The UK’s sixth-largest bank
The deal will see Clydesdale and Yorkshire Banking Group (CYBG) combine with Virgin Media to create the UK’s sixth-largest bank, with 6 million personal and small business customers. By combining the two largest challenger banks, the new bank is set to become the first true competitor to the established big five.
As part of the deal, the Clydesdale and Yorkshire Bank brands will disappear from our high streets and be replaced by the Virgin Media brand. But while this might help to bring much-needed competition to the banking sector, in the short-term, it’s the employees who look set to suffer.
Job cuts feature heavily
At the moment, it’s unclear how many of the 1,500 jobs will be lost from each organisation. However, with significant overlap in operational positions following the acquisition, the loss of jobs where roles are duplicated is inevitable.
A spokesperson for the Clydesdale and Yorkshire Banking Group said the redundancies will predominantly be in back office functions, with frontline roles unlikely to be affected. The job losses are set to take place over an extended period and existing contractual arrangements with Virgin Money employees will be honoured. The CYBG spokesperson also said that they “did not envisage” any material changes would be made to existing employment conditions or pension plans.
The North-East likely to be worst hit
The announcement will understandably cause concern in Virgin Money’s Newcastle headquarters, where many of the staff survived the collapse of Northern Rock following the 2008 financial crisis.

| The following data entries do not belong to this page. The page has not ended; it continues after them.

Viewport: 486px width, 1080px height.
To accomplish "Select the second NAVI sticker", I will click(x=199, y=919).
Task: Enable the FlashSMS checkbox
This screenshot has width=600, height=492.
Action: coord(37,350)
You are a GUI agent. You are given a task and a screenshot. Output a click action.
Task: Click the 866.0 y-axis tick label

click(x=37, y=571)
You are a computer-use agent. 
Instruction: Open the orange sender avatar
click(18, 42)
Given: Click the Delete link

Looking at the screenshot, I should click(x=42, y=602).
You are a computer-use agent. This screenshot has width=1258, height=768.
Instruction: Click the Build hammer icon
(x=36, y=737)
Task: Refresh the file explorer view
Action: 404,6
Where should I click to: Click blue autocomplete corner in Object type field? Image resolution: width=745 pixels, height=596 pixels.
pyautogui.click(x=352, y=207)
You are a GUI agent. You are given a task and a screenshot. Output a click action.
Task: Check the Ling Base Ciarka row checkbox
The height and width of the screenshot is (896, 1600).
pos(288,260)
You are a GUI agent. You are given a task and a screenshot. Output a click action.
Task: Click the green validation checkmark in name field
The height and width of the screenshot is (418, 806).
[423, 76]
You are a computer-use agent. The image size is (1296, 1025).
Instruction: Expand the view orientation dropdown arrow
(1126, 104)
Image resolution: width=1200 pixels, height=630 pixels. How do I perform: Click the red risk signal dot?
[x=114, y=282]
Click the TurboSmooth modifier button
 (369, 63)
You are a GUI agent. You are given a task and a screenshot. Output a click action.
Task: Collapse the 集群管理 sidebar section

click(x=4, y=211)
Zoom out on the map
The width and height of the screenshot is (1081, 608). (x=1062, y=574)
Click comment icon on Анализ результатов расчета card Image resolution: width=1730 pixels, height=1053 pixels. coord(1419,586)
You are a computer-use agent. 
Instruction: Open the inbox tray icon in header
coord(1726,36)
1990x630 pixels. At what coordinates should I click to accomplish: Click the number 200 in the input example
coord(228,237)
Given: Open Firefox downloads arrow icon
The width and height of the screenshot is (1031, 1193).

However, despite the job losses, the Clydesdale and Yorkshire Banking Group has pledged that there will be “no major changes” to operations at the Gosforth offices, as it sees it as a “major advantage” for the combined bank.
Employees who are affected by the redundancies will receive some reassurance from the banking group’s pledge to retain Virgin Money’s redundancy policies for the next three years.